A senior police official yesterday said officers nationwide were seeking to arrest opposition senator Hong Sok Hour despite his parliamentary immunity, confirming an arrest warrant had been issued on Thursday, just hours after Prime Minister Hun Sen accused the lawmaker of treason over a Facebook post.
Deputy National Police Commissioner Chhay Sinarith said the warrant, issued by the Phnom Penh Municipal Court, had been circulated to officers around the country in a bid to find Sok Hour, who went into hiding after the premier called for his arrest.
“We don’t know where he’s hiding, but if he shows up, he will be sent to court,” Sinarith said.
Although the Ministry of Justice has yet to request a Senate vote to revoke the Sam Rainsy Party senator’s immunity, Sinarith defended the legality of the manhunt.

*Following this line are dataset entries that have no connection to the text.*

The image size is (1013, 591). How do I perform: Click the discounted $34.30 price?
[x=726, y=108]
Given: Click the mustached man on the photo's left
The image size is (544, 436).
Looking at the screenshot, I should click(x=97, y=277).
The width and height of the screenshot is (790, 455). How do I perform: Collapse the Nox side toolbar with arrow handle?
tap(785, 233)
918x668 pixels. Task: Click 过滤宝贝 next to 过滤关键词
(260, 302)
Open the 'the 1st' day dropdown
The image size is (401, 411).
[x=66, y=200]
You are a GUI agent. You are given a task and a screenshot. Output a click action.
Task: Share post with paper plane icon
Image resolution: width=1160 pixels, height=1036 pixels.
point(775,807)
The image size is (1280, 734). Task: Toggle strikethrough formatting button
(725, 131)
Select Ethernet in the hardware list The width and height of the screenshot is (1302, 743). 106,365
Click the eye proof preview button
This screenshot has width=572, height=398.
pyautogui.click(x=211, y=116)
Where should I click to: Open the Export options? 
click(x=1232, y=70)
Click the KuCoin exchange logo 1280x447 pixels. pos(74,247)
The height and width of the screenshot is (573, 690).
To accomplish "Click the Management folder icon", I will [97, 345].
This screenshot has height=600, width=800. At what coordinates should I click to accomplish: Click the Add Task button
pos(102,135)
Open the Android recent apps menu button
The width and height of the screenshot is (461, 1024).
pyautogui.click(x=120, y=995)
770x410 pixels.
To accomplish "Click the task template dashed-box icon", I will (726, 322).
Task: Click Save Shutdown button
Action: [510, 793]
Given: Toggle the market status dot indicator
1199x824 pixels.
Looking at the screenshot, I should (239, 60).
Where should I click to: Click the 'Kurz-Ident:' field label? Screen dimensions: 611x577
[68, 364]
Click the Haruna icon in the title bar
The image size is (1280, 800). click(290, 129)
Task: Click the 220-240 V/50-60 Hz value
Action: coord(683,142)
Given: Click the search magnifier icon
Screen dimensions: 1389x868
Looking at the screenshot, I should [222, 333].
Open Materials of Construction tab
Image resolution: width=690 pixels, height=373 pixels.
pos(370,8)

“The police are just implementing the court warrant. It’s an actual offence for which we need to arrest him first and then the Senate will strip his immunity later,” he said.
On Thursday morning, Hun Sen said Sok Hour, a French-Cambodian citizen, committed treason by posting a fake section of a 1979 border treaty between Cambodia and Vietnam, which states the countries would dissolve their national borders.
Cambodia National Rescue Party spokesman Ou Chanrith yesterday said Sok Hour was apologetic about posting the treaty, which has since been taken down along with an accompanying video of him discussing the document.
“He wants to correct the mistakes he has made,” Chanrith said, adding the CNRP hoped an apology could appease the premier and lead to a compromise.
So far, attempts by CNRP lawmaker Eng Chhay Eang and Sam Rainsy Party president Kong Korn to discuss the case with Senate President Say Chhum have been rebuffed.
Ministry of Justice spokesman Chin Malin said he had heard CNRP deputy president Kem Sokha and Deputy Prime Minister Sar Kheng may meet to discuss a compromise but did not know when.
SRP Senator Teav Vannol said he hoped CNRP president Sam Rainsy could strike a deal with Prime Minister Hun Sen upon returning from France on Sunday.
“If the prime minister says no, then there’s not much we can do,” Vannol said.
Government spokesman Phay Siphan, however, said the matter was now out of the premier’s hands, claiming although he had the right to order prosecutors to investigate crimes, he had no influence over the subsequent investigation.
“If the court sees that there’s nothing wrong, then [the prime minister] cannot do anything.”